Tenho procurado reconstituir passagens da vida de Manaus antiga e trazer essas informações ao conhecimento do leitor que me confere a honra de acompanhar meus textos. Pode até ser que para alguns nada disso soe como novidade, mas imagino que a grande maioria desconheça notícias dessa natureza por falta de trabalhos que refiram tais cenários urbanos.
No ano de 1878, a capital da província do Amazonas recebeu dois viajantes-pesquisadores, os irmãos Luiz e Jorge Verbrugghe, belgas de nascimento, em “excursão” pelas densas florestas, a qual motivou estudo de E. Taunay e que agora nos permite recuperar um pouco da paisagem da cidade, de modo que seja possível contribuir em pesquisas sobre a vida citadina às vésperas da elevação da exportação da borracha (1880).
Na ocasião, havia um único e modesto hotel com mínimas condições para receber viajantes ditos ilustres, mas a hospitalidade do povo já se fazia sentir, o que se demonstra no exemplo de um brasileiro que deixou o aposento hoteleiro para permitir a instalação dos belgas.
Uma breve descrição feita por eles a respeito do cenário urbano, em certos aspectos, nos deixa com água na boca de tanto desejo de usufruir de tal tranquilidade. Eles contam que havia quatro igarapés que rasgavam a cidade com águas límpidas e a cercavam por todos os lados. Diversas pontes a ornavam, mesmo com simplicidade. Muitas casas se achavam entre palmeiras, bananeiras e capinzais, e outras em ruelas com flores deslumbrantes pelo caminho.
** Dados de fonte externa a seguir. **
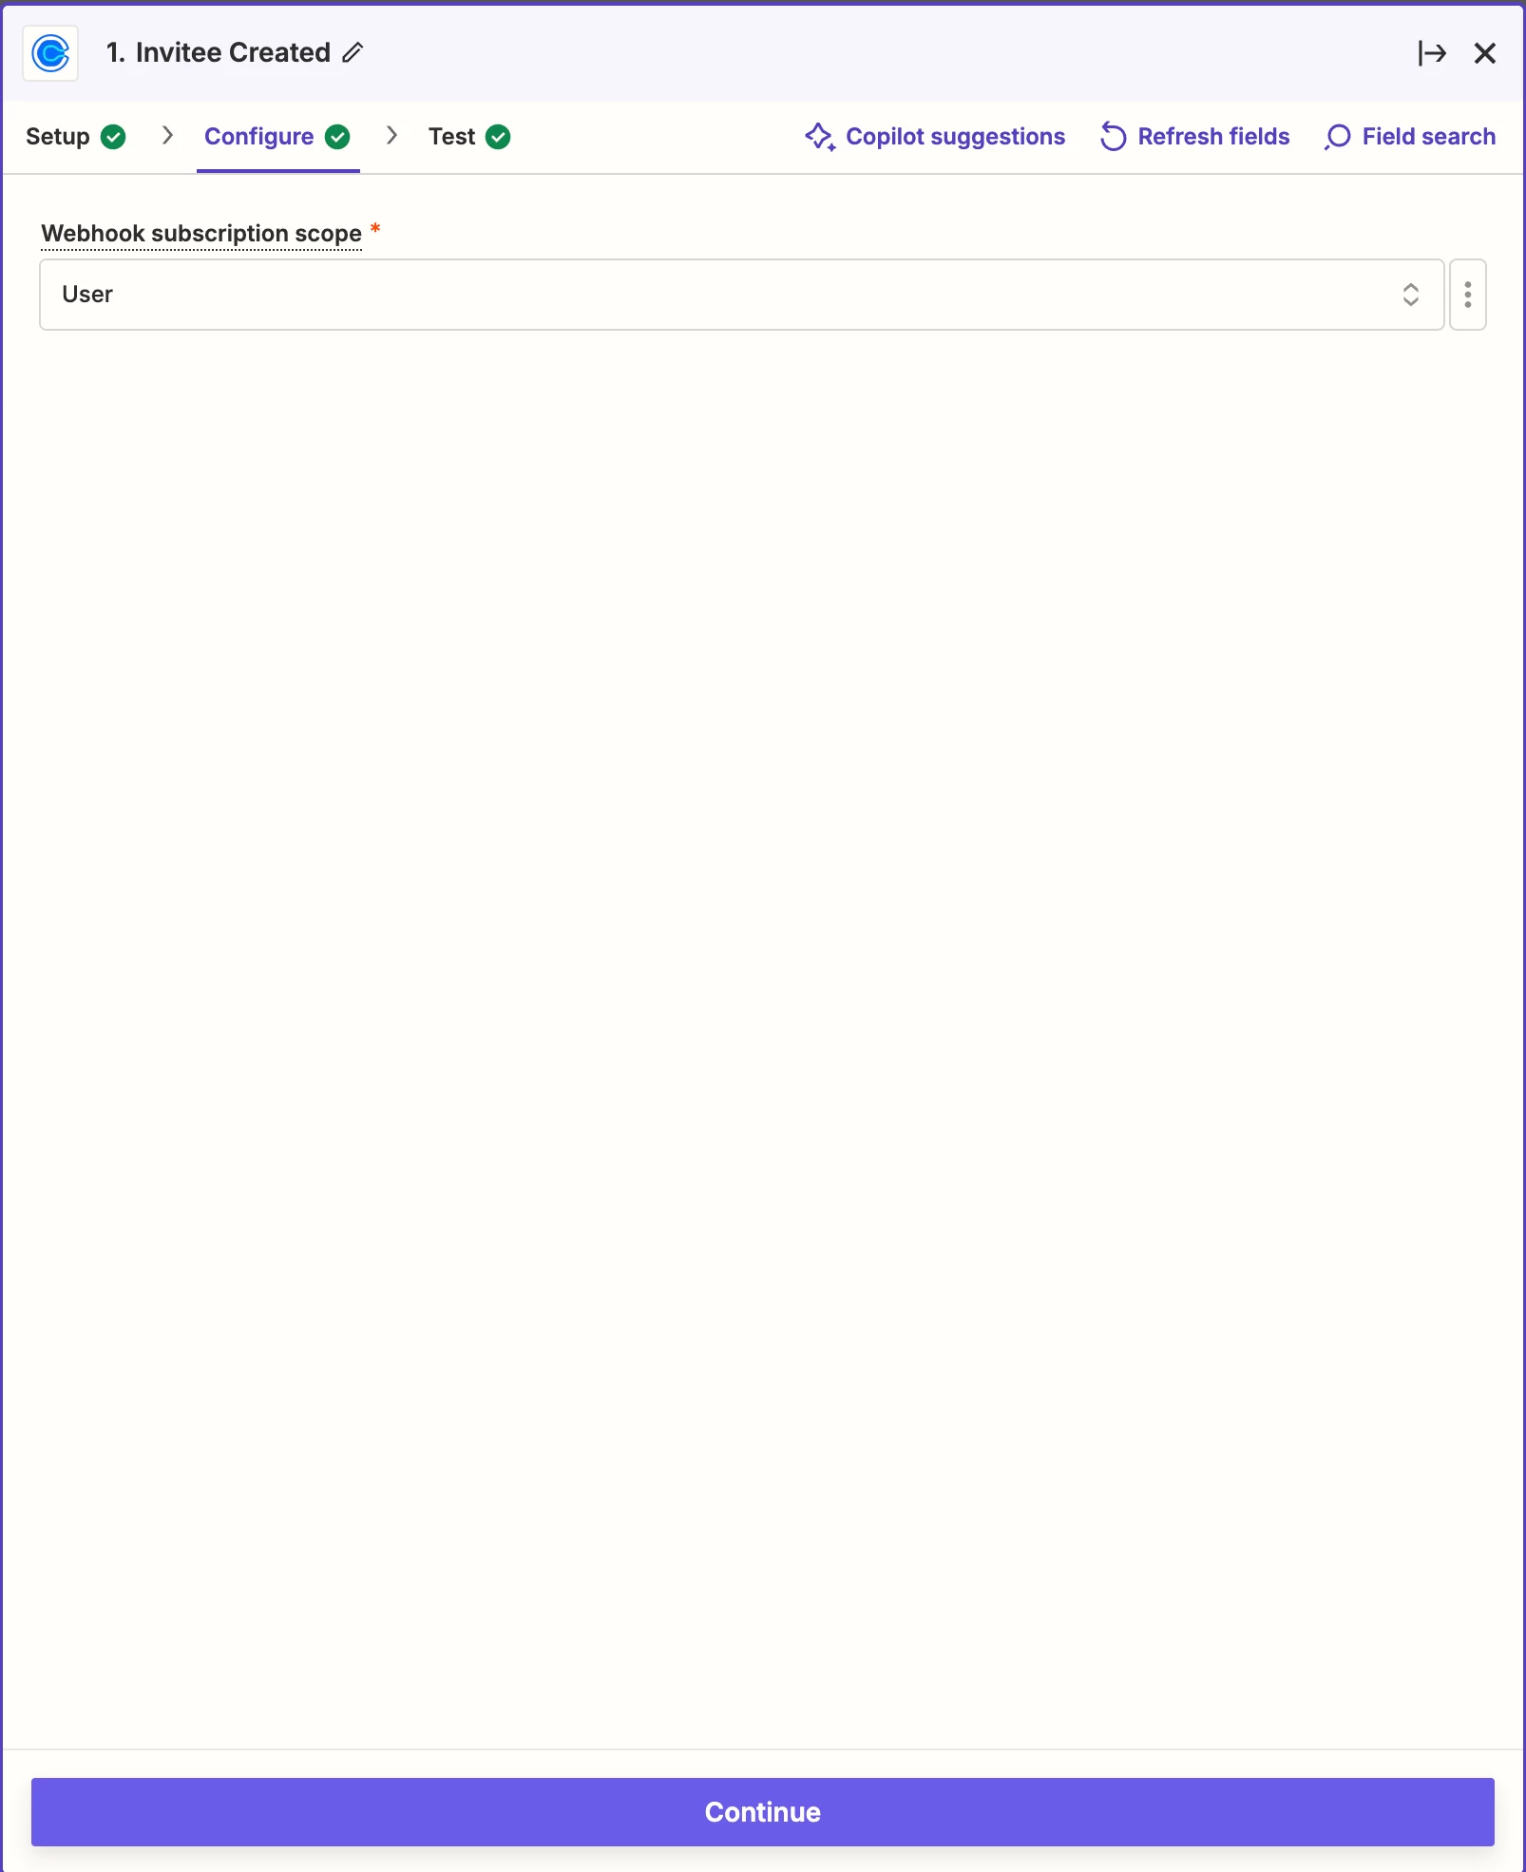This screenshot has height=1872, width=1526.
Task: Open the three-dot options menu beside User
Action: click(x=1468, y=295)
Ostentando o pomposo título de “palácio”, os prédios do Tesouro, Alfândega e sede da Presidência eram, na verdade, casinholas cobertas de telhas, sem forro e completamente sem luxo, como tudo que havia em razão de um governo provincial longe de ser rico, como assinalado pelos estrangeiros. A igreja matriz estava em obras, mas seu custo já era maior do que o dispendido para a construção do Teatro de Belém, e “era uma granja munida de dois campanariosinhos”, isso ao custo que atingia dois milhões e meio de francos. Cidade plana, com duas cachoeiras a menos de três milhas do centro: a primeira com água fria, e a maior com “um rincão delicioso”, mas água ainda mais fria e queda de alguns pés. Os indígenas, quase todos muito conversadores, respondiam a tudo que fosse perguntado, enquanto os brancos ficam sempre silentes, em qualquer situação.
Mesmo sendo um lugar pobre, havia alguns requintes, pois, aos domingos, os trajes da grande maioria dos moradores eram chiques, sendo que, para os homens, era quase obrigatório o uso de sobrecasaca preta, abotoada, pesada cartola, peitilho na camisa, luvas e sapatos de verniz e, para as mulheres, era costume estarem em roupas de seda importada, apesar do calor infernal e de não haver destino mais nobre para tanto requinte, talvez para demonstrar que era uma cidade de elevada civilização, embora boa parte da população branca fosse de funcionários, pois os belgas assinalam que, dos cinco mil habitantes, três mil recebiam verbas do Tesouro.
Mesmo depois da autonomia política (1850), o quase lugarejo era submetido a taxações absurdas cobradas pelo governo do Pará sobre produtos que adentravam ao Rio Amazonas, razão pela qual o que mais se falava era na necessidade da instalação de um banco europeu para fugir dos juros paraenses que eram altos, chamados de sanguessugas pelos belgas-visitantes.
Padecendo da distância e dificuldades de transportes e comunicações, as ordens imperiais chegavam a Manaus com três meses de retardo, mas foi deste porto que os belgas partiram na igarité “Boa Esperança”, com um cozinheiro branco e um tapuio, mais o escocês Mr. Harvey, levando café, açúcar e bolacha, até embarcarem no vapor “Óbidos” e subir o rio para caçar, mas não se sabe muito bem o que caçaram.